#### YOUR GOAL
If a picture appears, leave it out, and reproduce exactly the lines from the start of the listing below through the one bearing "Open the wordpress folder link".

#### RECORDS FOR THIS TASK

------------------------

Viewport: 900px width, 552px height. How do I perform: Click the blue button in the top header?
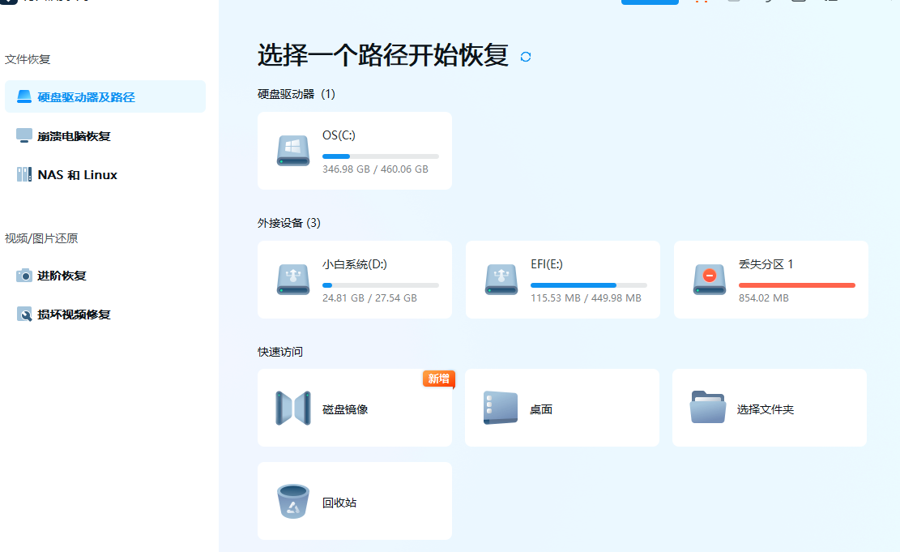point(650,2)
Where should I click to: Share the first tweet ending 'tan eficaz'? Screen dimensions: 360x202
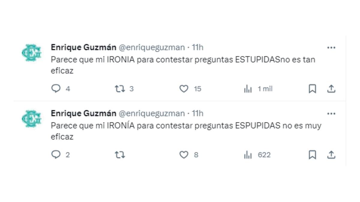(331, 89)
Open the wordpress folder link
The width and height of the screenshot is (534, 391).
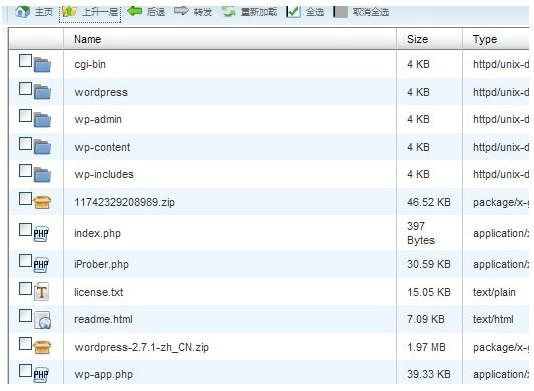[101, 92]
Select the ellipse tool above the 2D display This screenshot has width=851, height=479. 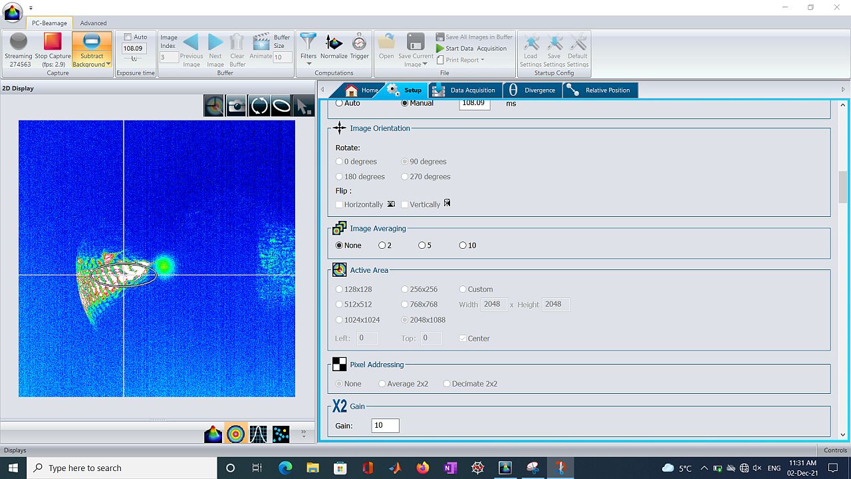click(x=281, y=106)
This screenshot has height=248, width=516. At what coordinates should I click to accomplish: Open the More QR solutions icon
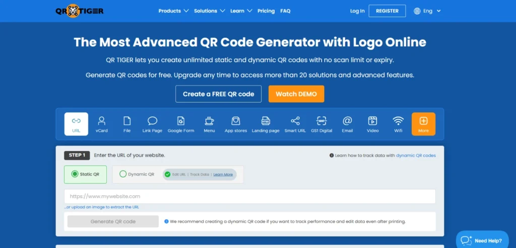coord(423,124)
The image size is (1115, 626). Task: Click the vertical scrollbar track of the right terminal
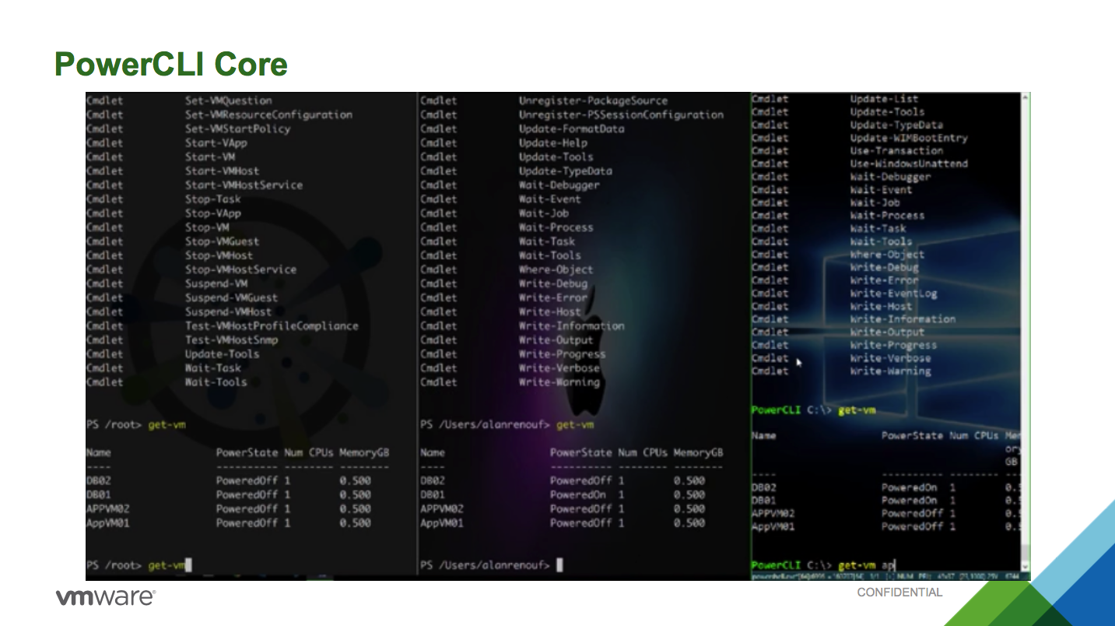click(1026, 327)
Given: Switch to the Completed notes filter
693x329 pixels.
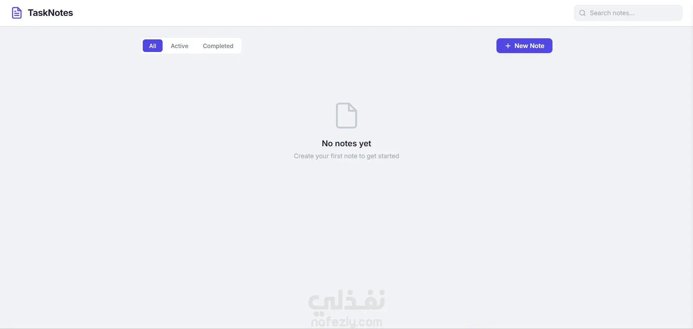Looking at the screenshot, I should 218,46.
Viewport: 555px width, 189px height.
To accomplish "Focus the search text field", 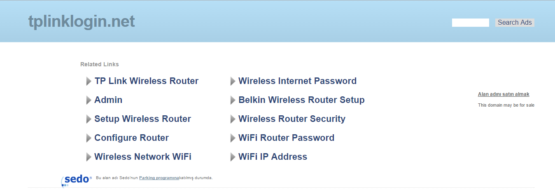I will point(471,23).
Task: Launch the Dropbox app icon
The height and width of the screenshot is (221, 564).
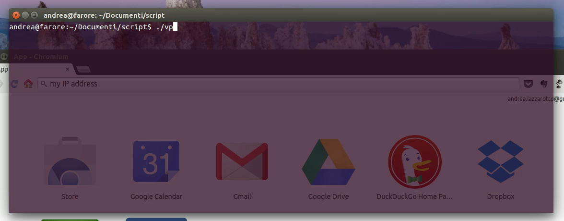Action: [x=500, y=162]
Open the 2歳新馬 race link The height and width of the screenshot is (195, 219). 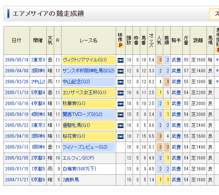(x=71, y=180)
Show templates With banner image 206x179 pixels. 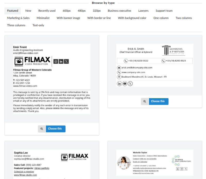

------------------------

#### TASK RESULT
Viewport: 900px width, 552px height. How do I perform: Click the blue button in the top header?
point(650,2)
Where should I click to: Share the first tweet ending 'tan eficaz'? Screen dimensions: 360x202
(331, 89)
Open the wordpress folder link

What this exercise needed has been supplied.